Saturday, July 02, 2011

The art and craft and science of software

Software: art, craft, engineering?

... we've only been creating software half a century. We've only had academic departments devoted to it for half of that. And many of those still haven't figured out whether they're applied math departments, or electrical engineers who don't like bothering with all the soldiering and other messy stuff, or whether they want to teach students how software works so the students will be good at their future jobs, or because knowledge is its own reward. We haven't been making software or training programmers very long, so let's not throw in the towel on making coding into engineering yet.

SB7: Stack Exchange

It's only in the last century or so that the art of 'building stuff' has progressed from rule of thumb to engineering. And people have been building things for how long? A few thousand years. Software as engineering might happen.

But: Mike Mulligan does not have to deal with the mess made by some guy who built the old town hall on the rule of thumb method while digging the basement of the new town hall in Popperville. Nope: somebody else knocked the old building down before he even got there. [1]

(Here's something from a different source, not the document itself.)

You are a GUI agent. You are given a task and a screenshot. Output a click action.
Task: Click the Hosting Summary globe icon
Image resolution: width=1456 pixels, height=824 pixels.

Mr. Software Developer is - and will be for quite some time [2] - building his works on the foundations, if not right inside of, software developed by the rule-of-thumb craftsman method.


[1] I'm stretching a point: the site chosen for the new town hall was clearly a brand-new site: no prior construction.

[2] Thousands of years, if Vernor Vinge is right. In 'A Deepness in the Sky' the skills commanded by a programmer archeologist are very valuable indeed, guys who can dive into code hundreds or thousands of years [3] old and hack something up that works on existing problems.

[3] They use the Unix epoch as the basis for keeping time.